Isao Takahata, en particulier, a laissé une empreinte indélébile dans l’histoire de l’animation avec des films tels que « Le Tombeau des lucioles », une histoire déchirante sur deux enfants essayant de survivre à la Seconde Guerre mondiale, et « Le Conte de la princesse Kaguya », qui a été nominé pour l’Oscar du meilleur film d’animation.
Défis et évolutions
Dès 1994, le studio décide d’évoluer. C’est ainsi que certaines scènes de « Pompoko » par Isao Takahata sont produite en CGI (Computer-Generated Imagery). La CGI est une technologie qui permet de créer des images et des animations à l’aide d’ordinateurs, offrant une plus grande flexibilité et des possibilités infinies en termes de design et d’effets visuels. Il faudra cependant attendre 2020 pour voir le premier Ghibli entièrement en image de synthèse, avec « Aya et la Sorcière ».

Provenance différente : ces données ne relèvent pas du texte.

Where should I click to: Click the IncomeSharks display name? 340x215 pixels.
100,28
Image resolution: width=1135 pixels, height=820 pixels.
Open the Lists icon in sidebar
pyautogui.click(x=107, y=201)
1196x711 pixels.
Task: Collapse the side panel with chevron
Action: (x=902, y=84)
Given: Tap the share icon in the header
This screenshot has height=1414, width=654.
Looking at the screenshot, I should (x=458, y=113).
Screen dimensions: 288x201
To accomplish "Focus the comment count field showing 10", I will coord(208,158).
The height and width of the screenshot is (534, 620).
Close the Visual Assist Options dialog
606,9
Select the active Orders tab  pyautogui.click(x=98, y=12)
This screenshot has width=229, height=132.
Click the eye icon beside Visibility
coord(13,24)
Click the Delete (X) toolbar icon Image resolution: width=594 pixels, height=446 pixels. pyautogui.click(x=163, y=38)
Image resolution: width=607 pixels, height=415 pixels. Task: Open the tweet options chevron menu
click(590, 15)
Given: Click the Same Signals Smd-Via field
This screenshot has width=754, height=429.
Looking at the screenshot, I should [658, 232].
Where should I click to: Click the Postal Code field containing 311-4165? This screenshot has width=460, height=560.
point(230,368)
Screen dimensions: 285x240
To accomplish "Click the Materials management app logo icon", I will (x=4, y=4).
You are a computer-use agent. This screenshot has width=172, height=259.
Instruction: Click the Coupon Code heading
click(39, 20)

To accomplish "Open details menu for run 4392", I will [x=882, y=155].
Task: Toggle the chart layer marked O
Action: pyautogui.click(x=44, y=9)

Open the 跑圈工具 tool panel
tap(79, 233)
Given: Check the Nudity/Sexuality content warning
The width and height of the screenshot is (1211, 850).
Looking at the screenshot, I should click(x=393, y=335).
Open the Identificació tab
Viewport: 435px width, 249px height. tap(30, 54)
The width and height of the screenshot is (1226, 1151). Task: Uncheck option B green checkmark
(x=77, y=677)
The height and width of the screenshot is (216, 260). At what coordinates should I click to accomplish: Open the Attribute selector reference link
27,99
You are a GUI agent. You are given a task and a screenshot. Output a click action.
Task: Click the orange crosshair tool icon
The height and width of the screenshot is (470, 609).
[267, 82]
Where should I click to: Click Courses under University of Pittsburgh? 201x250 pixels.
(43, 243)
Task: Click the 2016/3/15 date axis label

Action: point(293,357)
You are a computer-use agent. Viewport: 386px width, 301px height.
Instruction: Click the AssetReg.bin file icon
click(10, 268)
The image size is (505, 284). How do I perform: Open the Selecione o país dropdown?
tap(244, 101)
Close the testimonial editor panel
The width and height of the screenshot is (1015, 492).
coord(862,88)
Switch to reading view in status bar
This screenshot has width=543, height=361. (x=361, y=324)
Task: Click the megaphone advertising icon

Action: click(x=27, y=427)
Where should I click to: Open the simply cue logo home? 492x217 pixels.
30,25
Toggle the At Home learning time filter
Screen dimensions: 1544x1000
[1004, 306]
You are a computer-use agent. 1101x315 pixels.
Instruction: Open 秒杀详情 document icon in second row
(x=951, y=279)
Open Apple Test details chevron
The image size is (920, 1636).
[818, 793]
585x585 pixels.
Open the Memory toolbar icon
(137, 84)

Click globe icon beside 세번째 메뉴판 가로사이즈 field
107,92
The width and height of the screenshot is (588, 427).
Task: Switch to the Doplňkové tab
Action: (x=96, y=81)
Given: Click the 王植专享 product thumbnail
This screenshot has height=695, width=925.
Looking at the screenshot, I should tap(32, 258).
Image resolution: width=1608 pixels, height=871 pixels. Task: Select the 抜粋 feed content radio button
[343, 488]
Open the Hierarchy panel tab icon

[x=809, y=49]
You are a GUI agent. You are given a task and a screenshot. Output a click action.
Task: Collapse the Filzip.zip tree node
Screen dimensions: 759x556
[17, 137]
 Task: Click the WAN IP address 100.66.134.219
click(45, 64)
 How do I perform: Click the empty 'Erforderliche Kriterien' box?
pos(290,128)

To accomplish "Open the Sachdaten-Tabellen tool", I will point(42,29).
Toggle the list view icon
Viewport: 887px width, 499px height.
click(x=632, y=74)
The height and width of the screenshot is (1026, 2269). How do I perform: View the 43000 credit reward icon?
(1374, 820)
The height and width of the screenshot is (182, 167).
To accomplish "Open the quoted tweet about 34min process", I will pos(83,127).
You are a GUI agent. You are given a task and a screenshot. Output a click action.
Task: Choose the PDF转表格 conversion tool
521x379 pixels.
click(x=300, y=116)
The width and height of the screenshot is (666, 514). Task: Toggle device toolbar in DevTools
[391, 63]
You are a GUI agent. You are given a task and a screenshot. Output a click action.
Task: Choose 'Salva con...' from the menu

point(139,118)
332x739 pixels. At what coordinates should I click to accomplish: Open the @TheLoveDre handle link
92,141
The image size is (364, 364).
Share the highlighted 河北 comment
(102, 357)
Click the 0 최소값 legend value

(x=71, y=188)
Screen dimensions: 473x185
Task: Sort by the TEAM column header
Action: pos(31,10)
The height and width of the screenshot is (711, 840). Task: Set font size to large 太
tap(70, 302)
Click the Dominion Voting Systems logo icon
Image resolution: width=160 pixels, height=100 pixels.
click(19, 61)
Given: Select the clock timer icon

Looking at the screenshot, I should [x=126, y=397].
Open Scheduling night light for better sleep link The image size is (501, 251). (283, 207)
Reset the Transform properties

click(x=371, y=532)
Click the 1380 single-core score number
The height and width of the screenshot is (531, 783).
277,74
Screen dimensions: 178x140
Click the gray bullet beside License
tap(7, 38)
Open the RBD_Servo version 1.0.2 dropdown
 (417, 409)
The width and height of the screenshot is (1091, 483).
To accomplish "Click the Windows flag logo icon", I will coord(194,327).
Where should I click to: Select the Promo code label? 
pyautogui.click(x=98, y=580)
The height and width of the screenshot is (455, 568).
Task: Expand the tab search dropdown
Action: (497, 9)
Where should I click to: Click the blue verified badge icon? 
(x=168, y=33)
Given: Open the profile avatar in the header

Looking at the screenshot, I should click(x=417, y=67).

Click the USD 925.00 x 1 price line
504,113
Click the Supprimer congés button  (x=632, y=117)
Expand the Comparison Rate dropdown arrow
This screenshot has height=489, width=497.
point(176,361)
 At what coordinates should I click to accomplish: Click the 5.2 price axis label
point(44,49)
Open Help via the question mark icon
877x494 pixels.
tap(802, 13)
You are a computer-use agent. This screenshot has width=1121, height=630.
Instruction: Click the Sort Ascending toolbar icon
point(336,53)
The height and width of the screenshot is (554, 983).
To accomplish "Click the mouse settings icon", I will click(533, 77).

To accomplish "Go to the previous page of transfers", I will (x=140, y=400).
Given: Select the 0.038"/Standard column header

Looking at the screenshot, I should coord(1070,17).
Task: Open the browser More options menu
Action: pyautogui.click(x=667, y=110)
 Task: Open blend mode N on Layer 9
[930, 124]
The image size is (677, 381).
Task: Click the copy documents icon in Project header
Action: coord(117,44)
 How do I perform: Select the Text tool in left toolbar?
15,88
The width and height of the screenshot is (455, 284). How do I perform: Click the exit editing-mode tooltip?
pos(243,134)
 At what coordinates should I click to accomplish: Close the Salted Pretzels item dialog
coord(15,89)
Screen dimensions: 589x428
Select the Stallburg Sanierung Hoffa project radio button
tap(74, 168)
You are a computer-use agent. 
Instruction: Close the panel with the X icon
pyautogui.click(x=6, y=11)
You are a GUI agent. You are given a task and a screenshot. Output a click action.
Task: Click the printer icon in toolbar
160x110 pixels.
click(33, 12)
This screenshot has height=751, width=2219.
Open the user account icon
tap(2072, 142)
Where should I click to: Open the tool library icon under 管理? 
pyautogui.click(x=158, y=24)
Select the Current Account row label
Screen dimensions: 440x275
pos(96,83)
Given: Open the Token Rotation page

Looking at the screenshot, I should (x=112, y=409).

Mais ce n’est pas la seule évolution. En effet, d’autres réalisateurs commencent à créer leurs propres longs métrages. On peut citer Kaoru Nakamura avec « Je peux entendre l’océan« , Yoshifumi Kondo avec « Si tu tends l’oreille« , ou encore Goro Miyazaki, fils de Hayao Miyazaki, avec « Les contes de Terremer« .
C’est en 2018 qu’une terrible tragédie frappa le studio, et le monde de l’animation tout entier. Isao Takahata, co-fondateur du studio et légende de l’animation japonaise, décéda. Ce fut une période très dure pour le studio, et encore plus pour Hayao Miyazaki, car il venait de perdre son ami de longue date, son collègue, celui avec qui il avait tant partagé. On apprit à cette occasion que c’est sa rencontre avec Isao Takahata qui avait inspiré à Hayao Miyazaki cette scène mythique de mon voisin Totoro, de rencontre sous la pluie à un arrêt de bus.
Après le départ à la retraite de Hayao Miyazaki en 2013, le Studio Ghibli a connu une période de transition. Cependant, il est important de noter que Miyazaki est sorti de sa retraite à plusieurs reprises pour continuer à travailler sur de nouveaux projets. Son dernier projet est d’ailleurs sorti ce 14 juillet au Japon et c’est un carton. Nous n’avons que peu d’information sur ce film, car l’information est très contrôlée et aucune promotion n’a été faite. La seule information que nous avons est que ce film, nommé Kimi-tachi wa Dō Ikiru ka en japonais, est basé sur un roman de 1937 de Genzaburo Yoshino intitulé « How Do You Live? ».
Bien que tout le monde ne connaisse pas le studio Ghibli, il a impacté énormément aussi bien le monde de l’animation que la pop-culture, marquant au passage toute une génération d’un rêve, celui de deux hommes, le rêve d’un monde meilleur.